EXERCISE DATA Block Start
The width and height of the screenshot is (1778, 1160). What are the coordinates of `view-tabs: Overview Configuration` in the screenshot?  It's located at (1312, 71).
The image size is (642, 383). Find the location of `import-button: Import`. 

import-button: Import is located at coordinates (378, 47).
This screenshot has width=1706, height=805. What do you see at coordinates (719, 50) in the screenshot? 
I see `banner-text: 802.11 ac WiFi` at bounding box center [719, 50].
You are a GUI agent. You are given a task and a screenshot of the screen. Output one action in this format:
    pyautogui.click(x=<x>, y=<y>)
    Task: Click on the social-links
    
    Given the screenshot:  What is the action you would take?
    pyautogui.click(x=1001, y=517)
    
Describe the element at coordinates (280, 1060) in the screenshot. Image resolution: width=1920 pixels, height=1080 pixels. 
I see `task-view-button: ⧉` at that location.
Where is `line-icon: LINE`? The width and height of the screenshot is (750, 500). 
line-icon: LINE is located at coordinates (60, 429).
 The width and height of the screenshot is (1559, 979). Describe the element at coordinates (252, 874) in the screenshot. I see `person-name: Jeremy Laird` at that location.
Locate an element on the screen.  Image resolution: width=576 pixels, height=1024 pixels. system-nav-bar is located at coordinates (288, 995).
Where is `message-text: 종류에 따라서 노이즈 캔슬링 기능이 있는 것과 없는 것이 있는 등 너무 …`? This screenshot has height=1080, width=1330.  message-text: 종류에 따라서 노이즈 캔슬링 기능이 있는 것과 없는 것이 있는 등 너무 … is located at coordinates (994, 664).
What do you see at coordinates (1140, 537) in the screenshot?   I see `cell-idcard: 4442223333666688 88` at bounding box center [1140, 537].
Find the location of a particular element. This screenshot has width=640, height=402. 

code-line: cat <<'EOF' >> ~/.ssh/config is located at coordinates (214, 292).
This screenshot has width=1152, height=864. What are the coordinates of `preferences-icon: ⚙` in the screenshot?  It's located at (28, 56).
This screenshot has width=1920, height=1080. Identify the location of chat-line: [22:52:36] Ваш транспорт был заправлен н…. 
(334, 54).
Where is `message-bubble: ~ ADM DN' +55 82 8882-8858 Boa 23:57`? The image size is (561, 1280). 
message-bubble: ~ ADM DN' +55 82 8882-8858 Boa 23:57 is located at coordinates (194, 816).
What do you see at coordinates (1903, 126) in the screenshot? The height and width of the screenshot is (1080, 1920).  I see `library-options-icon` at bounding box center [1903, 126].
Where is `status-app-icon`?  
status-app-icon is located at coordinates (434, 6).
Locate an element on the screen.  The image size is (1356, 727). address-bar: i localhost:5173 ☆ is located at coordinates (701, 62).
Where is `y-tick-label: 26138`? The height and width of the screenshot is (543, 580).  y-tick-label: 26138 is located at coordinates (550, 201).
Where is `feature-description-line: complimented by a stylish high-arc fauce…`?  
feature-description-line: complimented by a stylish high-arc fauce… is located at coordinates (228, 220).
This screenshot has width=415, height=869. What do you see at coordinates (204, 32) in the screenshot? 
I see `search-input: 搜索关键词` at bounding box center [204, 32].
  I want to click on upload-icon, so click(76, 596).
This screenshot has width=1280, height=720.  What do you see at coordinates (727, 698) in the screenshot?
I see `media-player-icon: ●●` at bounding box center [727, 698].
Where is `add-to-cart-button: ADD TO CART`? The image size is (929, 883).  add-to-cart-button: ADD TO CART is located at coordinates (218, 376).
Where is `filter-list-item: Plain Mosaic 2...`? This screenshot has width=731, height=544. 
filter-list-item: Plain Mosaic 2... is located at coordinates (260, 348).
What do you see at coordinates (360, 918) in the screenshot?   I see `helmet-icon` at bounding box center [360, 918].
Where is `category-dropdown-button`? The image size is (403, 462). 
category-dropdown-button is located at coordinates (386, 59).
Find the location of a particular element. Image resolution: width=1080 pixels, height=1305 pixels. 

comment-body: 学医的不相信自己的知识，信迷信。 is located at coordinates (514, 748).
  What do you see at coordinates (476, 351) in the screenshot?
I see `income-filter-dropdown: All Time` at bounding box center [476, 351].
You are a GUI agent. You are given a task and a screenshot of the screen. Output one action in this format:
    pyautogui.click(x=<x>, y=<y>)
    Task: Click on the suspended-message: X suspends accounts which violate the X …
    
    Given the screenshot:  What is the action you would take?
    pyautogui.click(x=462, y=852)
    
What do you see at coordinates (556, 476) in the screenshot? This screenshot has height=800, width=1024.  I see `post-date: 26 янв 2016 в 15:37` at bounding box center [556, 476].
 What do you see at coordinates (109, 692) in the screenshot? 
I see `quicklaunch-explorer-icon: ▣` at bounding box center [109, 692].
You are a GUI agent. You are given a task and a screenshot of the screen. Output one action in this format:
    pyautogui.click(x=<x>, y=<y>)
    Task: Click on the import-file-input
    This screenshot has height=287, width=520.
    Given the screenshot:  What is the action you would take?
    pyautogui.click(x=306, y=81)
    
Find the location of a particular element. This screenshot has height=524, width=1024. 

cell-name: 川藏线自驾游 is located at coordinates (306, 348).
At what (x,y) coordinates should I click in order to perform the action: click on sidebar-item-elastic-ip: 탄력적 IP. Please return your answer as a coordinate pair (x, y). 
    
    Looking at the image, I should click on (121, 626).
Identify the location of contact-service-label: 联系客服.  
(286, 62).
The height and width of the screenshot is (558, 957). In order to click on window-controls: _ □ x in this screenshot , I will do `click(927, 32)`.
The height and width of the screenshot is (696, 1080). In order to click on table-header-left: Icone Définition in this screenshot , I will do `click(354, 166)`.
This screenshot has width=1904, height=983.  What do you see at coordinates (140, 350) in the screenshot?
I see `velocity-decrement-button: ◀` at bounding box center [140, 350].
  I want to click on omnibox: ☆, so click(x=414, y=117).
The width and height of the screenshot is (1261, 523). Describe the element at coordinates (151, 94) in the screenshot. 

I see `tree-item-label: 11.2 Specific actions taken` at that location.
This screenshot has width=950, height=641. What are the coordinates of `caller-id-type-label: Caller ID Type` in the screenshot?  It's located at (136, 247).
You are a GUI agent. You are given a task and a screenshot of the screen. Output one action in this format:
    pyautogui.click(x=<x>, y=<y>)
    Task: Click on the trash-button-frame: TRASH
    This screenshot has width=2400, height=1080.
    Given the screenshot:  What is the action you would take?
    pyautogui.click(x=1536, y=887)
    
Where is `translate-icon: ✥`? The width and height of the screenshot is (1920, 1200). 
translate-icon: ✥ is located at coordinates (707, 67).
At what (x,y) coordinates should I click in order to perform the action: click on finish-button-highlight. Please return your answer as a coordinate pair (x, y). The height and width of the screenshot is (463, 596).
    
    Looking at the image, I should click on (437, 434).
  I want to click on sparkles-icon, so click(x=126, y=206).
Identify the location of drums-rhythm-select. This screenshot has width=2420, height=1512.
EXERCISE DATA Block End
_EXERCISE DESCRIPTION_:
Return, with no changes, every line of the data from the one containing "has width=731, height=544." through the one containing "What do you see at coordinates (556, 476)", both of those lines included.

_YOUR RESPONSE_:
Where is `filter-list-item: Plain Mosaic 2...`? This screenshot has width=731, height=544. 
filter-list-item: Plain Mosaic 2... is located at coordinates (260, 348).
What do you see at coordinates (360, 918) in the screenshot?   I see `helmet-icon` at bounding box center [360, 918].
Where is `category-dropdown-button`? The image size is (403, 462). 
category-dropdown-button is located at coordinates (386, 59).
Find the location of a particular element. Image resolution: width=1080 pixels, height=1305 pixels. 

comment-body: 学医的不相信自己的知识，信迷信。 is located at coordinates (514, 748).
  What do you see at coordinates (476, 351) in the screenshot?
I see `income-filter-dropdown: All Time` at bounding box center [476, 351].
You are a GUI agent. You are given a task and a screenshot of the screen. Output one action in this format:
    pyautogui.click(x=<x>, y=<y>)
    Task: Click on the suspended-message: X suspends accounts which violate the X …
    
    Given the screenshot:  What is the action you would take?
    pyautogui.click(x=462, y=852)
    
What do you see at coordinates (556, 476) in the screenshot? This screenshot has height=800, width=1024.  I see `post-date: 26 янв 2016 в 15:37` at bounding box center [556, 476].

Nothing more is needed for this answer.